Work request>
For each statement, say whether it agrees with the article on Lisa Weightman, answering yes or no and quoting the words of the article that decide it: 1. Weightman has not qualified to run in Daegu. 2. Weightman has had seven stress fractures in nine years. 3. Weightman says injury has taught her patience and balance.

Excerpt>
________________________

When the Women’s marathon gets underway at this year’s World Athletic Championships in South Korea, Australia’s best distance runner won’t be there.
Instead, Lisa Weightman will be in Melbourne, curled up on the couch with her husband Lachlan closely eyeing the form of her competitors.
Though qualified, Weightman’s decision not to run this year in Daegu says a lot about how far she’s come as an athlete and how much she appreciates her body and its limitations.
To understand Weightman’s ascension to the top of Australian distance running is impossible without noting the veritable laundry list of injuries she’s overcome throughout her career. Seven stress fractures in nine years, countless hamstring strains, a severe stomach upset which landed her in hospital and more recently osteitis pubis, have at various stages held Weightman back. However, had it not been for those challenges, she may never have become the runner she is today.
‘Being injured has taught me two basic things; patience and balance. Patience because with injury you have to wait and recover before you can run again and be doing what you love. Balance because injury breaks have given me the time to develop my professional career and spend more time with my family who are very special to me.”

________________________

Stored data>
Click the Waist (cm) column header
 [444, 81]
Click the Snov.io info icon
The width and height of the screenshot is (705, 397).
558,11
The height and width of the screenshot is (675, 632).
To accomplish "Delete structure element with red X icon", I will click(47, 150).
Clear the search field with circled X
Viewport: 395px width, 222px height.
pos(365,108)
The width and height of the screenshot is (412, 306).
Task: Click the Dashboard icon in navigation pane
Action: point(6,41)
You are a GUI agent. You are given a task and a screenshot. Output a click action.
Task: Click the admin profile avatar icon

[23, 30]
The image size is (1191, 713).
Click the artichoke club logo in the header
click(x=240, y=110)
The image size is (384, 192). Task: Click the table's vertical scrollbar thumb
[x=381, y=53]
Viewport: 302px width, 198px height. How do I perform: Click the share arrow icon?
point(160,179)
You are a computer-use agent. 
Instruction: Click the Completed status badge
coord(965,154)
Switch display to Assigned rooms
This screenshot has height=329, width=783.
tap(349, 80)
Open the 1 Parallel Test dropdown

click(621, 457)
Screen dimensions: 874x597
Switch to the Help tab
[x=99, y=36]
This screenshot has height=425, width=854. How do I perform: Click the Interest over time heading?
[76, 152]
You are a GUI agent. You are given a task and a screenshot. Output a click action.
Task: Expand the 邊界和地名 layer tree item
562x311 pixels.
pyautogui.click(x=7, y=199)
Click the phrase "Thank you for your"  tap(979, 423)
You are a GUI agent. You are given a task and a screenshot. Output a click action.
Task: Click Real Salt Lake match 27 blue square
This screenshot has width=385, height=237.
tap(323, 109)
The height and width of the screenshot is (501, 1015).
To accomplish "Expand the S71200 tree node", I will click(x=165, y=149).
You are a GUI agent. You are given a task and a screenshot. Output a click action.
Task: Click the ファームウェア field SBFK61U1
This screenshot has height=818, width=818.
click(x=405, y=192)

________________________

Response to this task>
1. No: "Though qualified, Weightman’s decision not to run this year in Daegu"
2. Yes: "Seven stress fractures in nine years"
3. Yes: "Being injured has taught me two basic things; patience and balance."